## [Passage cité]
%%

Vous me dites que je fais trop attention à la forme. Hélas ! c’est comme le corps et l’âme ; la forme et l’idée, pour moi, c’est tout un et je ne sais pas ce qu’est l’un sans l’autre. Plus une idée est belle, plus la phrase est sonore ; soyez-en sûre. La précision de la pensée fait (et est elle-même) celle du mot.

Enfin, une de mes phrases préférées de sa correspondance (c’est moi qui souligne) :

Il ne faut jamais écrire de phrases toutes faites. On m’écorchera vif plutôt que de me faire admettre une pareille théorie. Elle est très commode, j’en conviens, mais voilà tout. Il faut que les endroits faibles d’un livre soient mieux écrits que les autres.

Ce à quoi je dirai plutôt que tous les passages d’un livre doivent être mieux écrits que les autres, car je pense qu’on peut très bien "mal écrire une bonne idée" pour reprendre ses termes.

%%

## [Exercices à faire]
• a. Recopiez à l'identique toutes les lignes des enregistrements, en laissant de côté les images.
• b. Poursuivez le passage sur le style à la suite de sa dernière phrase.
Le passage sur le style n'a aucun rapport avec les enregistrements.

## [Extraits d'enregistrements]
%%

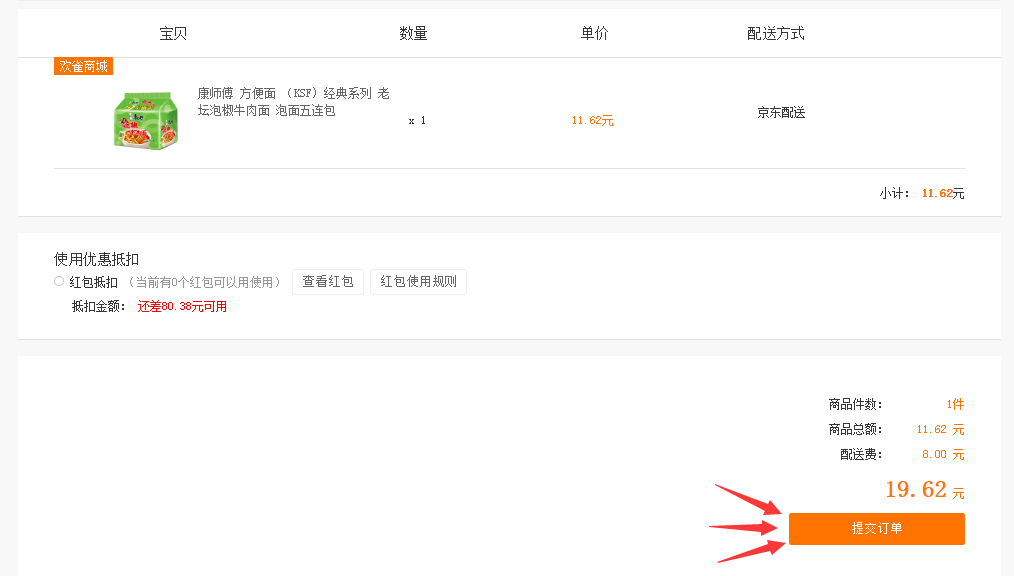This screenshot has width=1014, height=576.
Task: Click the 商品件数 1件 value
Action: pos(955,404)
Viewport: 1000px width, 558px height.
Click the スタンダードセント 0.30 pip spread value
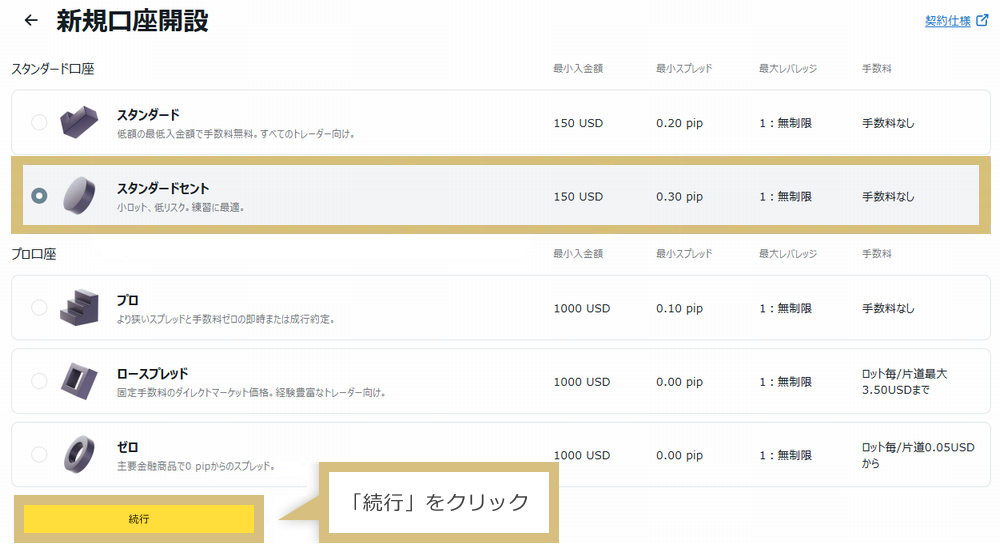pyautogui.click(x=680, y=196)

%%

## [Réponses]
• a.
This screenshot has width=1014, height=576.
Task: Click the 商品件数 1件 value
Action: pos(955,404)
Viewport: 1000px width, 558px height.
Click the スタンダードセント 0.30 pip spread value
pyautogui.click(x=680, y=196)

• b.
Tout ceci me rappelle une autre phrase, souvent isolée, de Proust, citée mille fois elle aussi :

Les beaux livres sont écrits dans une sorte de langue étrangère.

Souvent isolée et voici la suite, dans la conclusion de Contre Sainte-Beuve, qui précise un peu les choses :

Il est si personnel, si unique, le principe qui agit en nous quand nous écrivons et crée au fur et à mesure notre œuvre, que dans la même génération les esprits de même sorte, de même famille, de même culture, de même inspiration, de même milieu, de même condition, prennent la plume pour écrire presque de la même manière la même chose décrite et ajoutent chacun la broderie particulière qui n’est qu’à lui, et qui fait de la même chose une chose toute nouvelle, où toutes les proportions des qualités des autres sont déplacées. Et ainsi le genre des écrivains originaux se poursuit, chacun faisant entendre une note essentielle qui cependant, par un intervalle imperceptible, est irréductiblement différente de celle qui la précède et de celle qui la suit.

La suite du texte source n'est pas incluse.